Les lumières italiennes du 27 rue Hillel

Par SHOSHANA SASKIA COHEN TANUGI 
06.10.09
http://fr.jpost.com/

Transmis par Gilles


La rue Hillel de Jérusalem possède au numéro 27 un joyau d'art baroque. La synagogue d'une commune italienne, proche de Venise, y cache ses ors et ses ombres. Comme l'indique Dominique Jarrassé dans son texte sur l'architecture d'exil, un miracle s'est réalisé dont nous sommes les témoins : "La légende raconte qu'au jour du rassemblement des exilés, les synagogues prendront le chemin d'Israël.

Intérieur de la synagogue italienne, avec l’aimable autorisation du Musée d’art juif italien de Jérusalem 
PHOTO: NATHALIE BLAU , JPOST

En 1952, Umberto Nahon fit transférer en Israël la totalité de la synagogue de Conegliano, petite ville italienne." En 1989 grâce à la donation de Melech Reiss, Shmuel Artomo et des familles Cohen, Pirani et Cassuto, la synagogue est restaurée à Jérusalem.

Conegliano est une ville à 50 km de Venise, enrichie au XVIIIe siècle par la présence d'une communauté juive de qualité. Influencée par Venise, elle fait construire une synagogue de style baroque en bois doré. C'est de là qu'est issu Emmanuel Conegliano, fils d'un tailleur juif, qui, plus connu sous le nom de Lorenzo da Ponte, allait devenir le librettiste de Mozart. Nés de sa plume : Don Juan, Cosi fan tutte ou Le Nozze di Figaro. Conegliano vit le jour peu après la construction de la synagogue en 1749. Mais, avec toute sa famille, il sera converti au catholicisme à l'époque de sa bar-mitsva en 1763.

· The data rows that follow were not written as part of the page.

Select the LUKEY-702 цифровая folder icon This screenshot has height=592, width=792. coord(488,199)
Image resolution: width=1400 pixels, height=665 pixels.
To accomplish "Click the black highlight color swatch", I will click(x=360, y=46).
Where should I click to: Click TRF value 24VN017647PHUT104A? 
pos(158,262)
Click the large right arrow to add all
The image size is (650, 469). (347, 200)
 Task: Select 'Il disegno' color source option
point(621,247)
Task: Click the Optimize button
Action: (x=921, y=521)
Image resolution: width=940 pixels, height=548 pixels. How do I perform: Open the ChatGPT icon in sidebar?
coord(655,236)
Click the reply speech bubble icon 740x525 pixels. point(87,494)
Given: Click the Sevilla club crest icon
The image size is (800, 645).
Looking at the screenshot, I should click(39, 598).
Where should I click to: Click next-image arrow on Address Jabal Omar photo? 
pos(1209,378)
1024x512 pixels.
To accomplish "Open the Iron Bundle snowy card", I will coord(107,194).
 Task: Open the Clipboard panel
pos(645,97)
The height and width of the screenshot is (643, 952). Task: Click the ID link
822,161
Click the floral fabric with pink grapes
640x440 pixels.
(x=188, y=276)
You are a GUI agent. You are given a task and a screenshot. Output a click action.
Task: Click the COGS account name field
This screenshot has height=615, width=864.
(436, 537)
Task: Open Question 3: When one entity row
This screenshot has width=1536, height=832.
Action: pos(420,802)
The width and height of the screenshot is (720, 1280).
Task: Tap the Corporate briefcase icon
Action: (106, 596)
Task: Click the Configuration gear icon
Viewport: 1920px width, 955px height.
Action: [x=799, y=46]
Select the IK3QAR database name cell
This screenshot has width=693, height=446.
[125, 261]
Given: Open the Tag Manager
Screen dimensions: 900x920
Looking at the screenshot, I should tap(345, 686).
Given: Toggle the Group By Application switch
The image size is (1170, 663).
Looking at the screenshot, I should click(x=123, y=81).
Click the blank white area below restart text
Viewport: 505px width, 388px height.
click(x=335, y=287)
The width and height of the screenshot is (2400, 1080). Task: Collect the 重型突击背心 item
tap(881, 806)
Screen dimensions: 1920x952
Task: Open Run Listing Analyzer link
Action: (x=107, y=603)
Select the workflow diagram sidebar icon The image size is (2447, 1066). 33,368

Une synagogue d'une rare beauté

La synagogue de Conegliano Veneto témoigne de la richesse et du goût raffiné des communautés juives italiennes du XVIIIe siècle. Les colonnes sculptées, la somptuosité des entrelacs donnent le sentiment à la fois de plénitude et de sérénité. Une beauté raffinée qui contraste avec le climat et la rudesse de l'architecture israélienne.

Chaque Shabbat, un minyan s'y réunit au son du même rite religieux que celui observé à Rome à l'époque de la destruction du Second Temple et transmis depuis de génération en génération.

Une présence juive en Italie est certifiée depuis la destruction du Second Temple. Les Hébreux prisonniers de l'armée romaine, les Juifs issus des différentes migrations au cours des siècles et leurs descendants se sont pour la plupart assimilés, mais certains ont continué de parler ou lire l'hébreu.

Les éditeurs italiens ont contribué au rayonnement intellectuel de la communauté. En gage d'amour et de respect entre les Israélites et les Italiens, le nom d'Italia a été traduit en hébreu mot à mot : "rosée divine" = I : elle - tal : rosée - ia: de Dieu.

De par la position géographique de la péninsule, la communauté juive italienne jouera longtemps le rôle de lien culturel entre l'Orient et l'Occident et sera capable de s'identifier au génie local tout en conservant son identité religieuse. Avec l'expansion des ports (Venise, Pise, Gênes, Naples), les familles les mieux organisées s'assurent une place importante dans la distribution de produits, l'industrie textile et les banques.

Autre atout de la péninsule : sa structure politique. Les Juifs des différentes "cités rivales", expulsés d'une ville, pouvaient facilement s'installer sous la protection d'un pavillon voisin. Les différentes seigneuries concurrentes, les Visconti à Milan, les Este à Ferrare, les Delle Scalla à Vérone, les Gonzague à Mantoue, les Médicis à Florence luttaient les unes contre les autres par l'intermédiaire des condottieri et d'une diplomatie complexe.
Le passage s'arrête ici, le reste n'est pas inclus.